## [WHAT THIS TASK INVOLVES]
Copy out the full Bill Drummond interview that follows, word for word.

## [TEXT SEGMENT]
※ ※ ※
Bill Drummond interview

26 April 03


Knowing the impact that a major record label would have on the way the band worked, did you try to steer that away from them? They were given a tremendously heavy workload by the promotion department, they were doing interviews with absolutely everybody.

I know they were. It's easy for me with hindsight to say that shouldn't have happened. I don't think we were as aware - in the position I was in I wasn't aware enough - of the problems that Jill had, the fact that Jill found some of these things INCREDIBLY hard and difficult. Whereas Rose was a very very driven woman. I don't know what she's like now but at the time she was very driven.

She's still going at it, she so prolific that you can't get a proper discography together for her cos she's worked on so many records. Hugely prolific.

She was 'I am going to be a star, I am going to be a star'. Although she wasn't SAYING that, you could see that that's what was inside her.
※ ※ ※
## [SOURCE DATA]
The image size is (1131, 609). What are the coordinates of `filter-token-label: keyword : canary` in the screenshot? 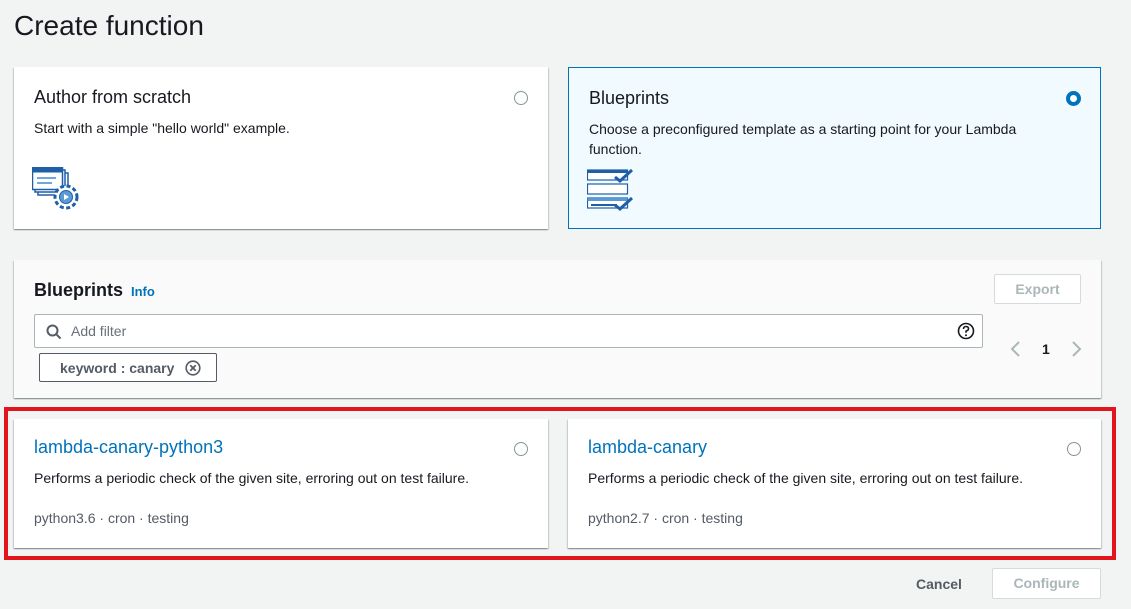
※ ※ ※
## [RESPONSE BOX]
Bill Drummond interview

26 April 03


Knowing the impact that a major record label would have on the way the band worked, did you try to steer that away from them? They were given a tremendously heavy workload by the promotion department, they were doing interviews with absolutely everybody.

I know they were. It's easy for me with hindsight to say that shouldn't have happened. I don't think we were as aware - in the position I was in I wasn't aware enough - of the problems that Jill had, the fact that Jill found some of these things INCREDIBLY hard and difficult. Whereas Rose was a very very driven woman. I don't know what she's like now but at the time she was very driven.

She's still going at it, she so prolific that you can't get a proper discography together for her cos she's worked on so many records. Hugely prolific.

She was 'I am going to be a star, I am going to be a star'. Although she wasn't SAYING that, you could see that that's what was inside her.